Qualcuno spieghi a Kant che le sue ragioni non sono universali

30 Dicembre 2007

Massimo Onofri con La ragione in contumacia. La critica
militante ai tempi del fondamentalismo
(Donzelli, Roma, 2007) ha scritto un
pamphlet sulla critica letteraria attuale, ma al contempo su molte altre
questioni: la contesa fra relativismo e universalismo, il ruolo della critica,
il rapporto fra critica e democrazia. Lasciamo sullo sfondo i temi di cui non
siamo esperti – quelli squisitamente letterari -, che ci interessano però molto
come appassionati e fruitori di letteratura. A proposito di questi temi,
notiamo solo che i problemi del testualismo, dell’intertestualismo, del rimando
dell’opera alla realtà, come si sono sviluppati negli ultimi decenni, risultano
dipanati con chiarezza anche per un non addetto ai lavori. Non mancano nomi e
cognomi di coloro che, fra i critici letterari, vengono attaccati, e anche il
lettore comune, spesso afflitto dall’autoritarismo di certe voci insindacabili
sui media italiani, prova la sua parte di soddisfazione. Ma questa è la parte
del libro della quale non diremo altro poiché non siamo del mestiere.

* DATI DI PARTENZA:
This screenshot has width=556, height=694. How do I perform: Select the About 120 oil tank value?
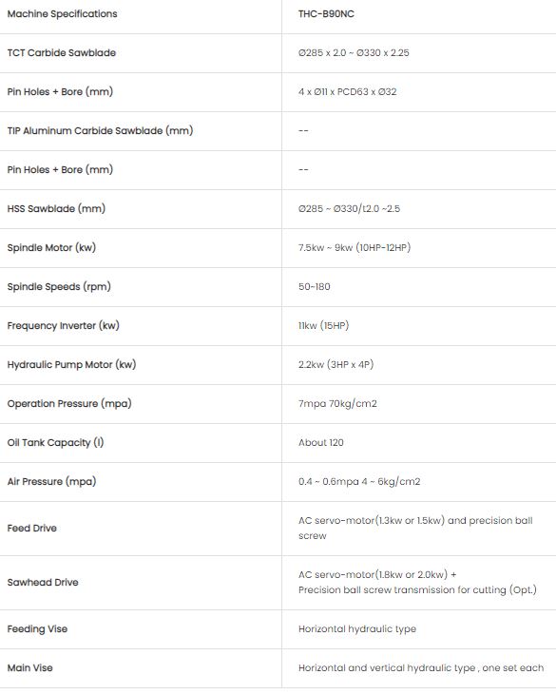320,443
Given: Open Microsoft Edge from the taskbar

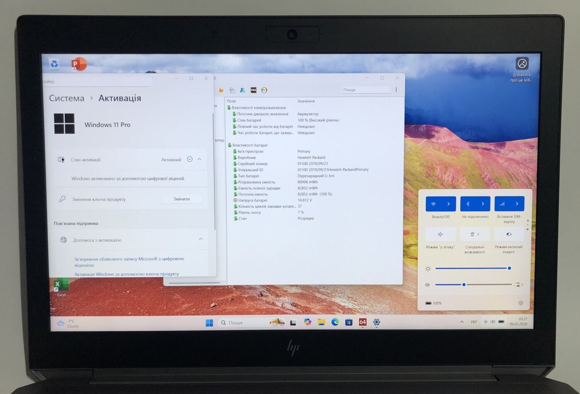Looking at the screenshot, I should 335,322.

* CONSEGNE DI LAVORO:
[a] Elenca le questioni che, secondo l'estratto, il pamphlet affronta oltre alla critica letteraria attuale.
[b] Traduci in inglese questa frase dell'estratto: "Ma questa è la parte del libro della quale non diremo altro poiché non siamo del mestiere."
Le righe sono materiale a sé stante, distinto dall'estratto.

* ELENCO RISPOSTE:
[a] La contesa fra relativismo e universalismo; il ruolo della critica; il rapporto fra critica e democrazia.

[b] But this is the part of the book about which we will say nothing more, since we are not in the trade.